### TASK MATERIAL ###

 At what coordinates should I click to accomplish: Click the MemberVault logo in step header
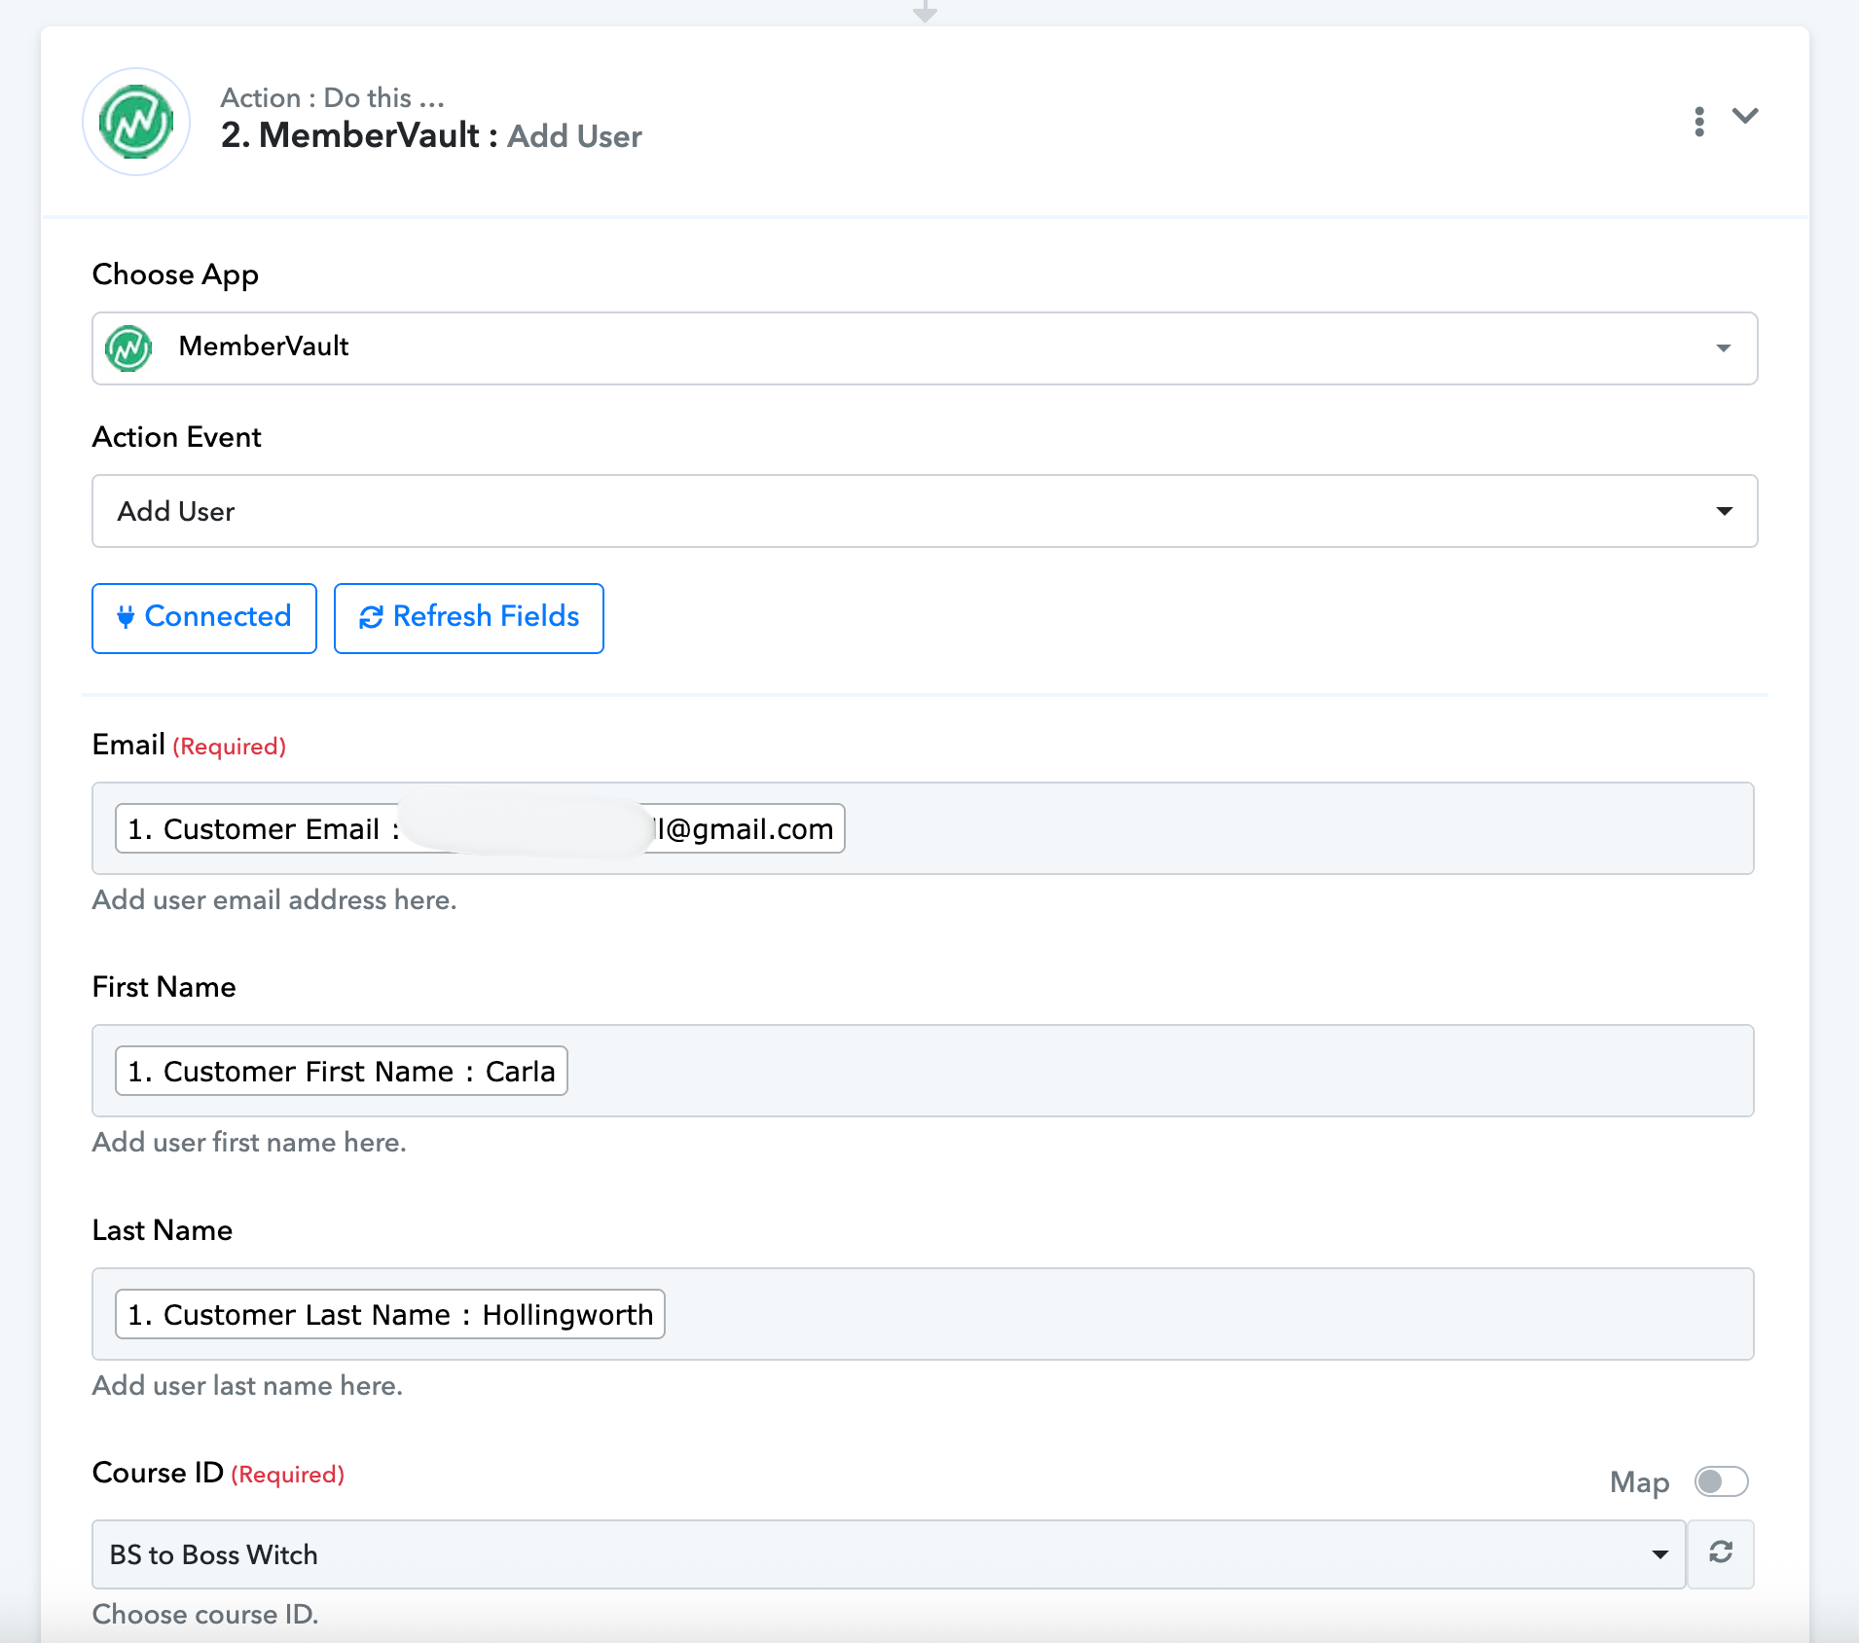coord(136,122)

###
### TASK MATERIAL ###

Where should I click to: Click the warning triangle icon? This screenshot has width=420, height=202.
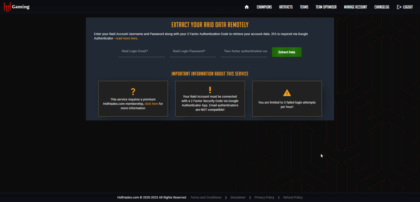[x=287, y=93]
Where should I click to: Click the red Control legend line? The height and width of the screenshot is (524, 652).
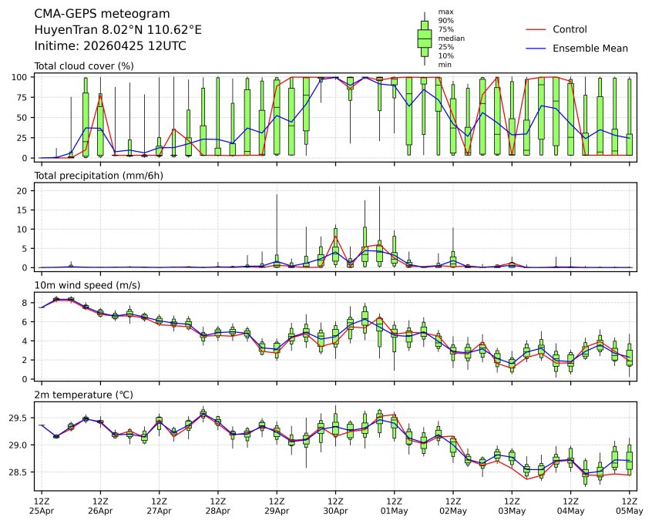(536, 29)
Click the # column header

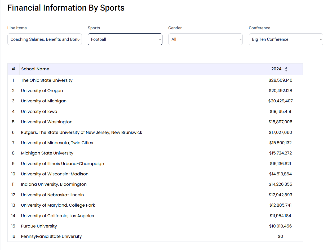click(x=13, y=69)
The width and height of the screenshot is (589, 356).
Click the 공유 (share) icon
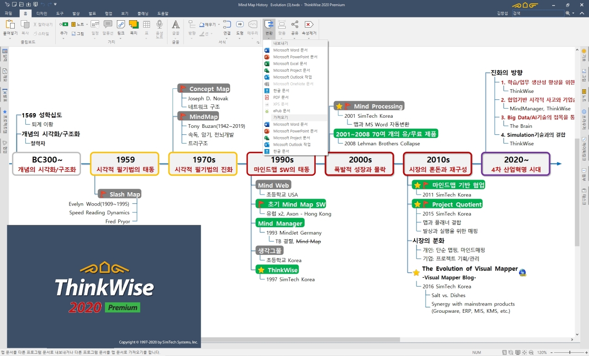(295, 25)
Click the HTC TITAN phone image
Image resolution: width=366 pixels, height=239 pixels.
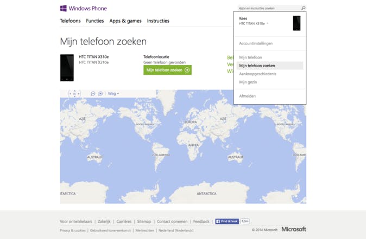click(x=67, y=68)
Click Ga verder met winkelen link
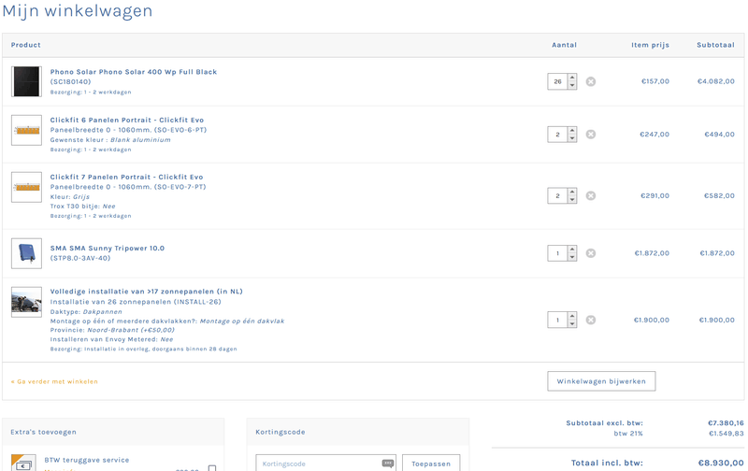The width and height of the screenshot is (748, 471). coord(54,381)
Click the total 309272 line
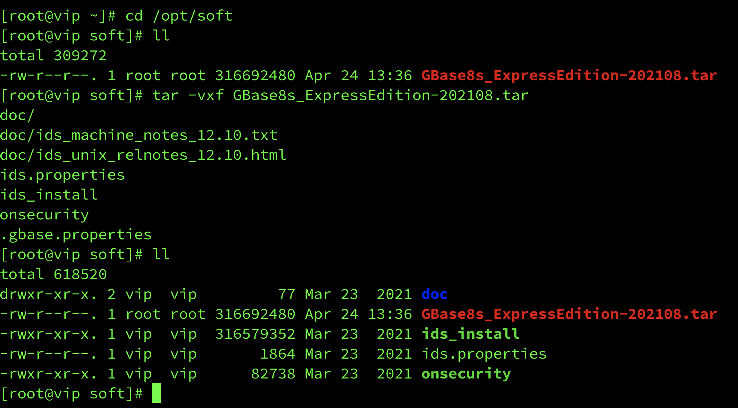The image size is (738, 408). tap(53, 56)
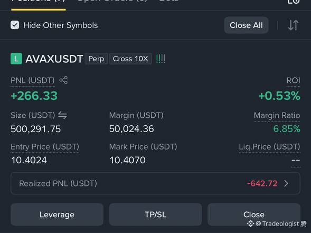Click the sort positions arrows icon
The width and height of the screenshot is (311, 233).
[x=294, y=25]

###
### TASK MATERIAL ###

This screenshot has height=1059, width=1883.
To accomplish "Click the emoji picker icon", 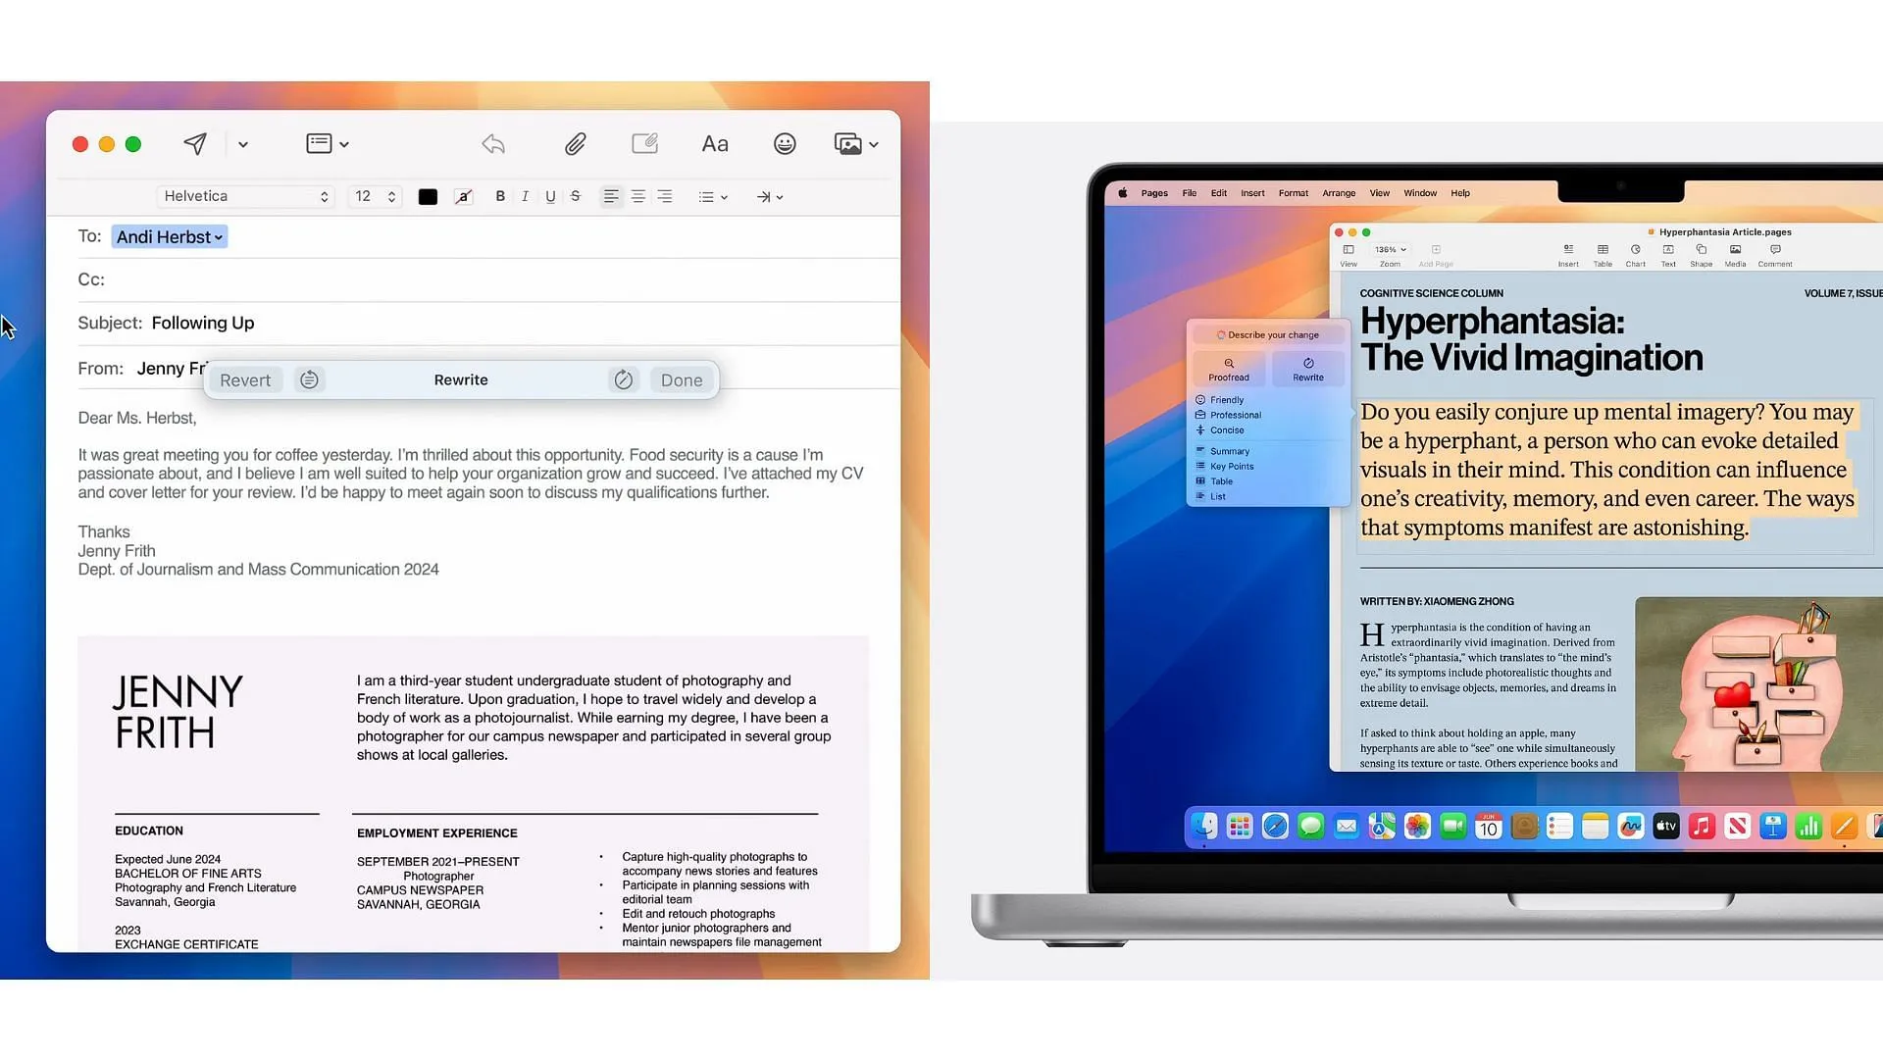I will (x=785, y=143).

###

TASK DIRECTIONS: Copy out, word for word and without the pictures, the lines from the one containing "Click the HTC TITAN phone image" through the one containing "The width and height of the screenshot is (748, 471).", including both.

ANSWER TO THE EXERCISE:
Click the HTC TITAN phone image
Image resolution: width=366 pixels, height=239 pixels.
click(x=67, y=68)
Click Ga verder met winkelen link
The width and height of the screenshot is (748, 471). coord(54,381)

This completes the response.